▶ _Provided text_:
Well essentially that shows that there is a one to one relationship between the reals and the cartesian plane (x, y). Also, there is a one to one relationship between complex and the cartesian plane. Thus, the cardinality for all 3 is the same.

Pertaining to the ambiguosity of certain number, I'm not sure if i see how they pose a problem because if x is 0.5 or 0.499999 you get a different result.

ps. pardon my ignorance. I just started set/number theory two days ago :-p .
 
Parth Dave said:
Well essentially that shows that there is a one to one relationship between the reals and the cartesian plane (x, y). Also, there is a one to one relationship between complex and the cartesian plane. Thus, the cardinality for all 3 is the same.

Pertaining to the ambiguosity of certain number, I'm not sure if i see how they pose a problem because if x is 0.5 or 0.499999 you get a different result.

The problem is that 0.5 and 0.4\bar 9 are the same number and lead to different results!

▶ _Extracted material_:
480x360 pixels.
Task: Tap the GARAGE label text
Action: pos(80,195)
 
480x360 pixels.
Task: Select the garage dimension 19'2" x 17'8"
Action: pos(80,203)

▶ _What to do_:
According to the cardinality discussion, which three sets have the same cardinality? The lines come from a source separate from the cardinality discussion.

▶ _Written reply_:
The reals, the Cartesian plane, and the complex numbers.